Retrospective study on intercurrent pancreatitis with Babesia gibsoni infection in dogs

Misa MASUDA 1, Yayoi OTSUKA-YAMASAKI 2, Nobuyuki SHIRANAGA 3, Aiko IGUCHI 4, Naohiro UCHIDA 1, Reeko SATO 1, Masahiro YAMASAKI 1,*
PMCID: PMC6895633  PMID: 31511445

Abstract

Babesia rossi infection has been reported to be associated with the high prevalence of pancreatitis in dogs. In this study, we retrospectively investigated whether pancreatitis occurs in B. gibsoni-infected dogs. The clinical manifestations, and hematological and serum biochemical examination results, including canine pancreatic-specific lipase (cPL), in 20 B. gibsoni-infected dogs were analyzed. The cPL concentration exceeded 400 µg/l in only 2 dogs, and they were suspected of having pancreatitis. Although the cPL concentration did not correlate with the degree of anemia or the level of parasitemia, it correlated with the band neutrophil count, platelet count, and blood urea nitrogen (BUN) level. Our study suggested that the prevalence of pancreatitis is lower among B. gibsoni-infected dogs than B. rossi-infected dogs.
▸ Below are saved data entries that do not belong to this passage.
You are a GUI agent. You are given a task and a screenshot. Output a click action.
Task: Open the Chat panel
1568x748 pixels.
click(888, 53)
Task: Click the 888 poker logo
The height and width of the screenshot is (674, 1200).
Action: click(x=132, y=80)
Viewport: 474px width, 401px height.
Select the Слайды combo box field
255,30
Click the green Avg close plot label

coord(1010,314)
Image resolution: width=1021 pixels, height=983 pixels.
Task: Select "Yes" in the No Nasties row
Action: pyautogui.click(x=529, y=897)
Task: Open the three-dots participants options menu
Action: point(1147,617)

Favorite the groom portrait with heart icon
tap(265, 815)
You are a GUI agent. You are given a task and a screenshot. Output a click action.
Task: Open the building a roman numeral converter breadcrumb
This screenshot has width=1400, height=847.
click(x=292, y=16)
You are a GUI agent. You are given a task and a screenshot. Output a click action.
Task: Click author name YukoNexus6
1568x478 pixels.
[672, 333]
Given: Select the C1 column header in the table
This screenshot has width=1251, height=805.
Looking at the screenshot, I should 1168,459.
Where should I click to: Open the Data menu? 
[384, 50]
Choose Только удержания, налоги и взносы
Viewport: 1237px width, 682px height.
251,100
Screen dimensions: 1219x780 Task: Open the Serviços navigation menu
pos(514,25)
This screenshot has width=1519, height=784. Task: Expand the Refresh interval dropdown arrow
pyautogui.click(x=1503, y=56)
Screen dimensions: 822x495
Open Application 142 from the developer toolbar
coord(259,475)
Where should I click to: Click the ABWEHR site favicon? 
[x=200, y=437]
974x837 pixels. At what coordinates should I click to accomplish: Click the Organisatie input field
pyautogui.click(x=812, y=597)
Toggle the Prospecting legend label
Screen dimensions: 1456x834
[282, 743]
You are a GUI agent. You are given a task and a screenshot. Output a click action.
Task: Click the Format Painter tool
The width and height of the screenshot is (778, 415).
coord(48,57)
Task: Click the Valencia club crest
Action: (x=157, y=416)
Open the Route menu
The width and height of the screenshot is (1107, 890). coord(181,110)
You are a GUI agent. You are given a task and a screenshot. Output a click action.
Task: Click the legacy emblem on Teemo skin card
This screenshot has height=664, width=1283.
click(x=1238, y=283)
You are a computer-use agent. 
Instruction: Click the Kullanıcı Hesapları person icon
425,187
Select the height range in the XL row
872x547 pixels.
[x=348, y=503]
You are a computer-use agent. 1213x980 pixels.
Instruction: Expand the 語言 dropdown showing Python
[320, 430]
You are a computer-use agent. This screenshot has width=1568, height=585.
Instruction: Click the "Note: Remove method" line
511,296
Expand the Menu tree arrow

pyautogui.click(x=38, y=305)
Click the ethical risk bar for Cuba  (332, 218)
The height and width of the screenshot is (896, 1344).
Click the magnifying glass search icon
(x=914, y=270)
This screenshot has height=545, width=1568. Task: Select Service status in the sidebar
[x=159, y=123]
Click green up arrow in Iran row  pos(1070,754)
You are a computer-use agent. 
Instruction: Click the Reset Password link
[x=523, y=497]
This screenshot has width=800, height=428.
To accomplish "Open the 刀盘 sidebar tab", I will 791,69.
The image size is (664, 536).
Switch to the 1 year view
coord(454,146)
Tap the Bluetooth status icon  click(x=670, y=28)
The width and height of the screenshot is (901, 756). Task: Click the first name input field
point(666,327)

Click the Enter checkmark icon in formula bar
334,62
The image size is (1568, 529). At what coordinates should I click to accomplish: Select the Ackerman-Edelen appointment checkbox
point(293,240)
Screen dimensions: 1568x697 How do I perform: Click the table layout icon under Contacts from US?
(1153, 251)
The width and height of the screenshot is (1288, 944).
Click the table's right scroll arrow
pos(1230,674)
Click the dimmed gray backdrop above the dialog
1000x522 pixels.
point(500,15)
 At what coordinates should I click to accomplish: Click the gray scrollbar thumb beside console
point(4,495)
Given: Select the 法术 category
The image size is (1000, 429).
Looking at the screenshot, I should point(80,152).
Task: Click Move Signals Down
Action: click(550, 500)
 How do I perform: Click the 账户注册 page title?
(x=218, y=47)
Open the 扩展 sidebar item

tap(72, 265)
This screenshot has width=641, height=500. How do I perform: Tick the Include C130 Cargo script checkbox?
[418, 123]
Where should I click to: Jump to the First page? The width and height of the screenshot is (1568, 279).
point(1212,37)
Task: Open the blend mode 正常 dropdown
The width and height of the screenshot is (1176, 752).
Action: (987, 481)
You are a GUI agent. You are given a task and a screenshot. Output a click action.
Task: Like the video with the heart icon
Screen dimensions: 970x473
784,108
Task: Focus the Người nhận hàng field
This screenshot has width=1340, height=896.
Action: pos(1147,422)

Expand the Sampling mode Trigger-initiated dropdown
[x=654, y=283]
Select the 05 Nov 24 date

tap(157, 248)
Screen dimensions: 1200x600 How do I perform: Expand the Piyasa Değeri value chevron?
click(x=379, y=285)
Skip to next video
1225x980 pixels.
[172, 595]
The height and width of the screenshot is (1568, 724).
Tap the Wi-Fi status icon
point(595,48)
Keywords: Babesia gibsoni, pancreatitis, retrospective study


Canine babesiosis, a tick-borne hematozoan disease, is caused by Babesia parasites. This disease is characterized by fever, lethargy, and anemia, and some cases may be severe, causing death. Babesia gibsoni, B. canis, B. vogeli, B. rossi, and B. conradae are well-known Babesia species in canine hosts [3, 6]. The degree of severity of canine babesiosis may depend on the causative Babesia species [11]. In particular, B. rossi, the dominant species found in South Africa, is highly virulent and causes acute disease, including acute kidney injury, neural symptoms, hepatic disorder, and pancreatitis [7]. These complications are considered to be the result of tissue hypoxia following anemia and concomitant systemic inflammatory response syndrome (SIRS) caused by marked cytokine release [7]. It was previously reported that B. rossi-infected dogs presenting with SIRS had a significantly higher serum pancreatic-specific lipase (Spec cPL) concentration than dogs that did not meet the criteria for SIRS, and that more than 28% of B. rossi-infected dogs had acute pancreatitis [7]. Spec cPL is one examination performed to detect canine pancreatitis and is useful for screening [10].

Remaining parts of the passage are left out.